During intercepted phone calls, investigators said they heard Guero and Beatty use code to talk about the deliveries of drugs and cash, disguising their conversations with references to cars and tires.

“What happened with the cars?” Guero asked on Feb. 28, 2014. “You already put the tires on it?”

“Nah, I ain’t,” Beatty replied. “Yeah, I ain’t getting to do it.”

Later, Guero responded, “Yeah, you can do at least two. By two you know.
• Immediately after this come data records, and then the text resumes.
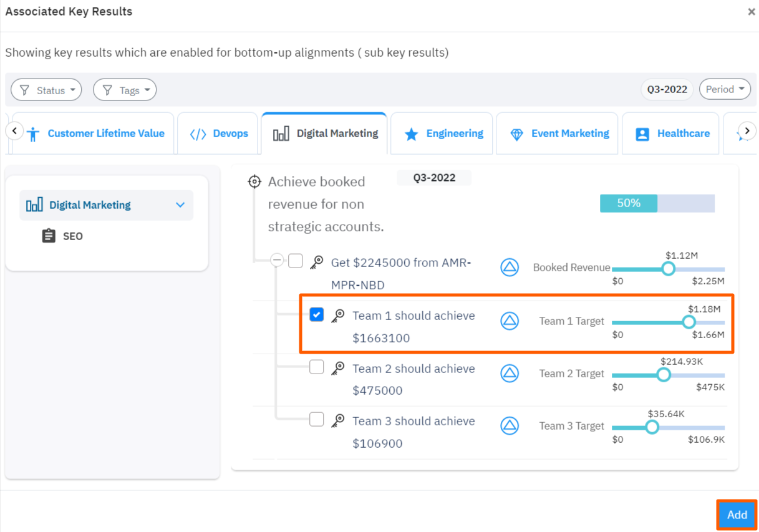This screenshot has height=532, width=759.
Task: Click the clipboard icon beside SEO
Action: point(50,236)
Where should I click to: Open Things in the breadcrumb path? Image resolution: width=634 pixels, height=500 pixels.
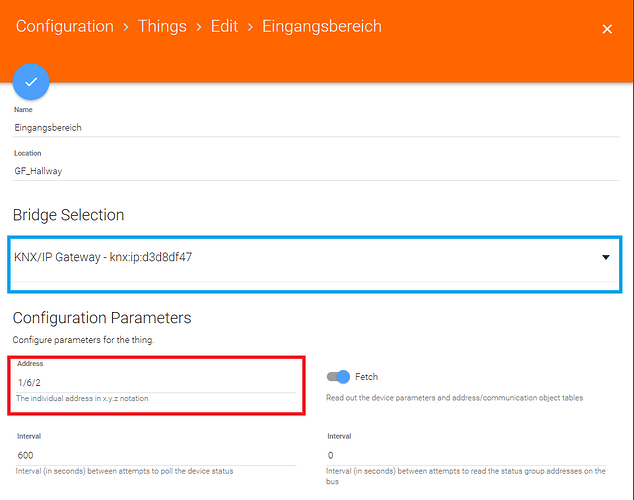(167, 26)
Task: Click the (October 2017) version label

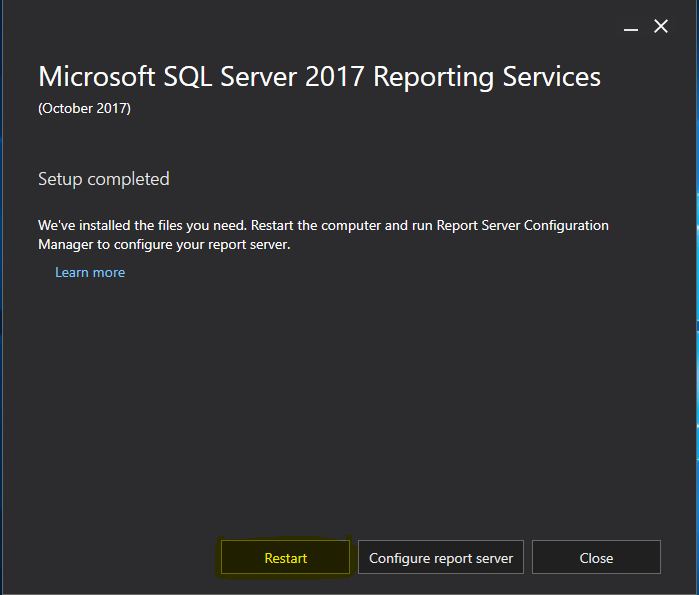Action: [84, 108]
Two tires are two tires.”

Agents said the men were arranging to send two vehicles containing cash via car transport back to Guero to pay him.

In another set of intercepted calls in early March 2014, Guero told Beatty that the car transport company he had used refused to tell them where a target vehicle containing his cocaine shipment had been left until after they received payment.

Once that credit card payment was made later that day, according to an affidavit, Beatty received an address — 2 Penn Center West in Robinson— via text.

However, a DEA task force officer found the vehicle first.

The 1998 Infiniti with California plates was parked in a lot adjacent to that address in a business complex. The officer found the key in the rear, driver’s side wheel well.

A police dog detected drugs, prompting agents to get a search warrant and have the SUV towed.

Inside, they found 10 bundles of suspected cocaine concealed inside hidden compartments attached to the rims of three of the vehicle’s wheels, the affidavit said.

Later that afternoon, Beatty attempted to find someone to help him pick up the car, but it had already been seized by police.

Investigators conducting surveillance watched that evening as Beatty drove through the parking lots at that address for several hours unable to find the Infiniti.

Two weeks later, the U.S. Attorneys’ office said, agents executed several search warrants. They said they recovered $400,000 in cash, mainly from Beatty’s storage locker.

They also found 40 bricks of heroin and $40,000 in cash at the home of one of Beatty’s conspirators. A brick is slang for 50 baggies, or just over a gram.

While searching Beatty’s house, Beatty showed agents how to open a concealed compartment in a silver Acura there, the government said. Agents used that information when they found a gold Acura the next day parked near a conspirator’s house.

Agents recovered more heroin, three guns and four cell phones from the vehicle— all hidden inside a secret compartment in the door panel, just like the one Beatty had shown them a day earlier.

Four co-defendants were charged along with Beatty. Two of those cases are pending. The other defendants pleaded guilty and are serving prison time.